The conference is held in Herrenhausen Palace, a new conference center in Hanover, Germany:
Herrenhäuser Straße 5
30419 Hanover, Germany
The Palace is rebuilt in its former splendor true to the neoclassical design of Laves. Behind the original façade, the Palace is used as a modern convention center and a museum. The building was completed in January 2013.
At the gates of Hanover surrounded by a baroque garden inspired by Versailles and the fashionable Dutch style gardens lay a baroque gem – a decent palace that was the summer residence of the Electors of Brunswick-Lueneburg. The Act of Settlement secured a protestant succession to the British throne and it was George Louis, duke of Brunswick and Lueneburg (member of the Guelph Family), who became King George I of Great Britain and Ireland in 1714.

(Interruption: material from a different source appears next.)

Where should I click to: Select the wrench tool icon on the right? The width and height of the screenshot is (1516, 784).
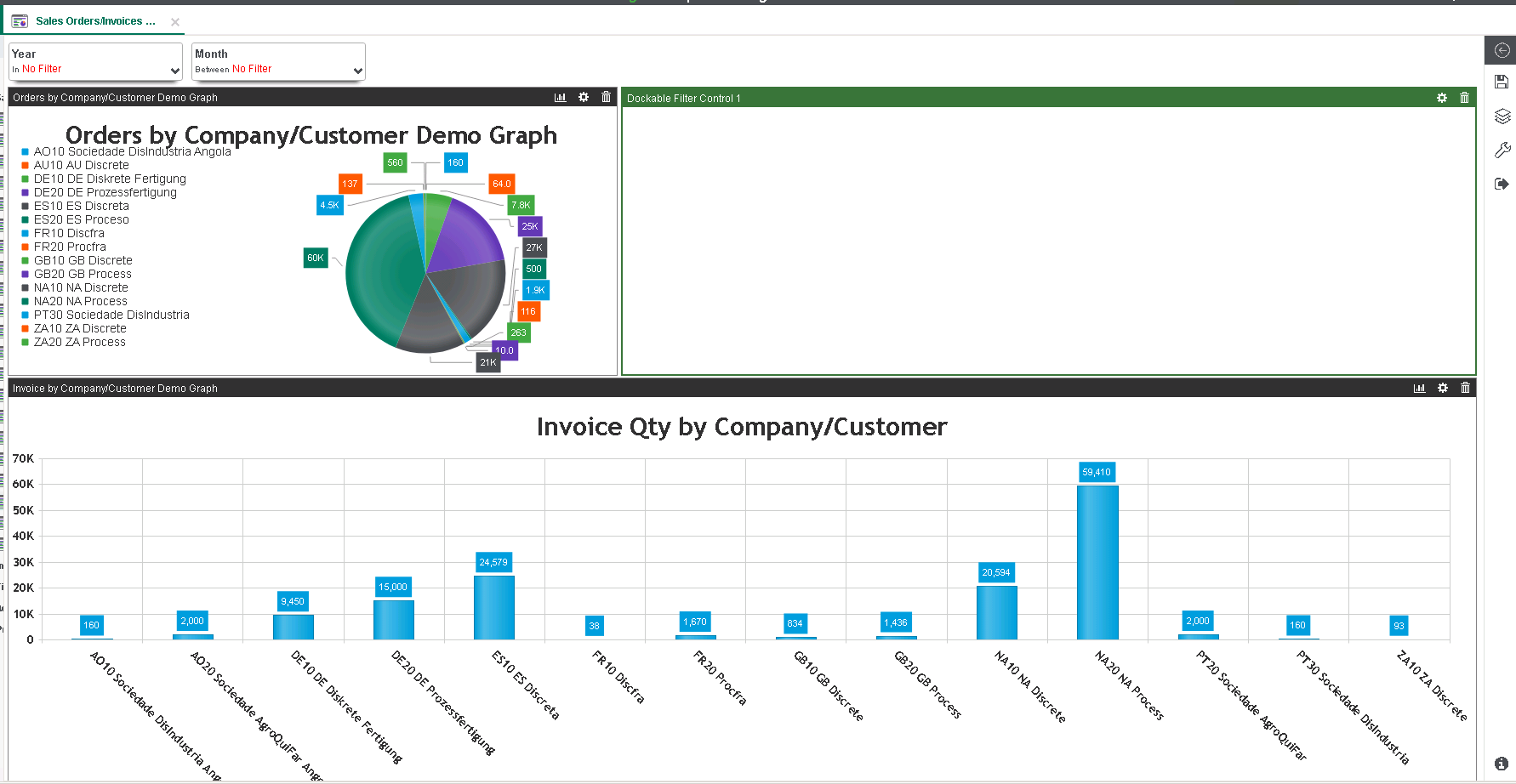(1502, 149)
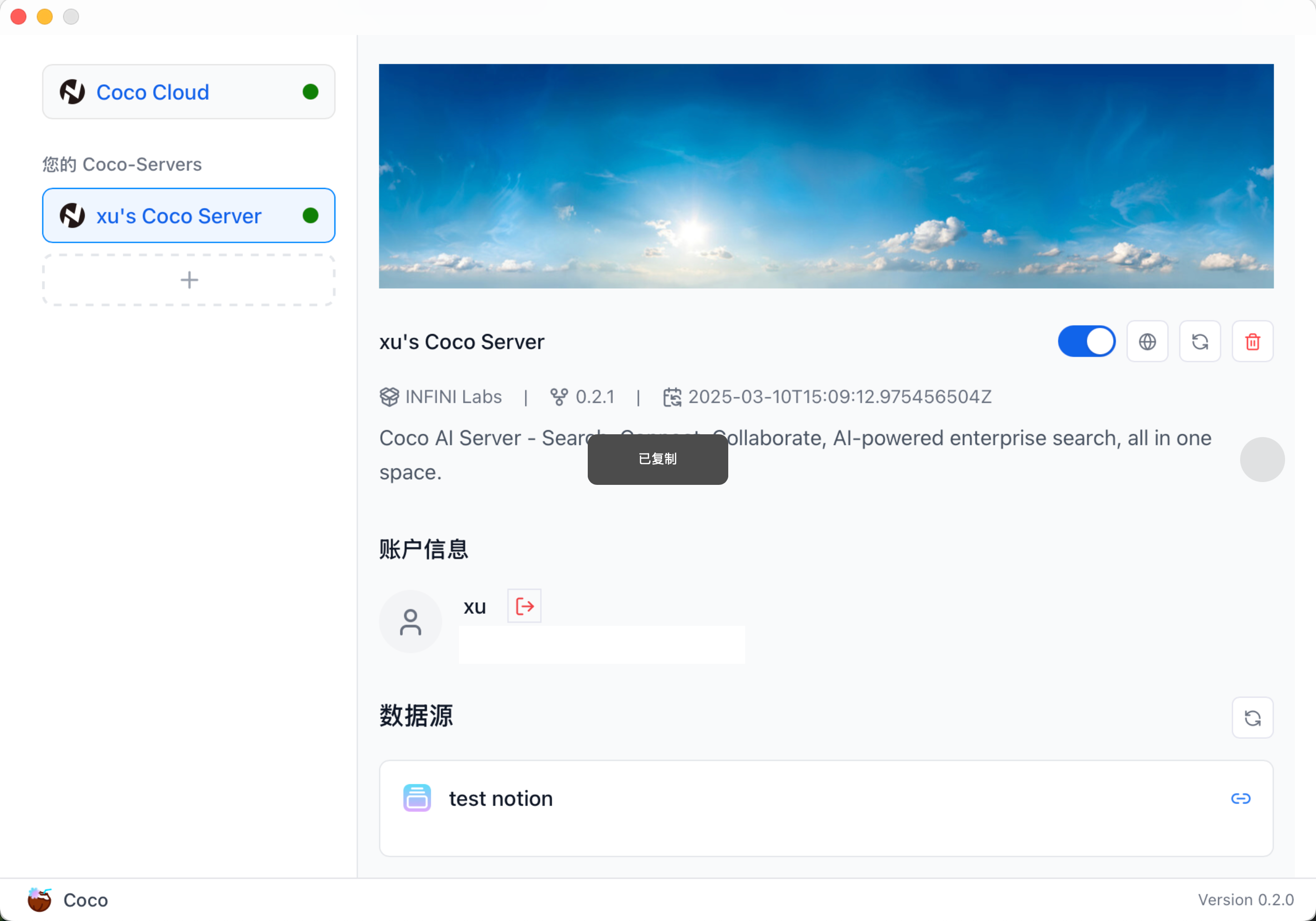This screenshot has height=921, width=1316.
Task: Add a new Coco server with plus button
Action: [x=189, y=280]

100 years later, with the Napoleonic Wars just over, the Kingdom of Hanover was established, and the Hanoverians expected to be graced with a visit from the Prince Regent, George IV. In 1814 Georg Ludwig Friedrich Laves was appointed court architect and from 1819 to 1821, he put forward several proposals for alterations to the baroque palace thus redesigning it to a neoclassical building for the Hanover line of the Guelph Familiy. In the 19th century the Herrenhausen gardens and the palace almost fell into oblivion.
During the Second World War, Hanover was the target of massive military attacks. Over 90 % of the city center was destroyed during the war. As to Herrenhausen Palace, only the grotto, the great cascade and the outside staircase remained. In the post-war years, the Guelph Family sold the estate to the City of Hanover.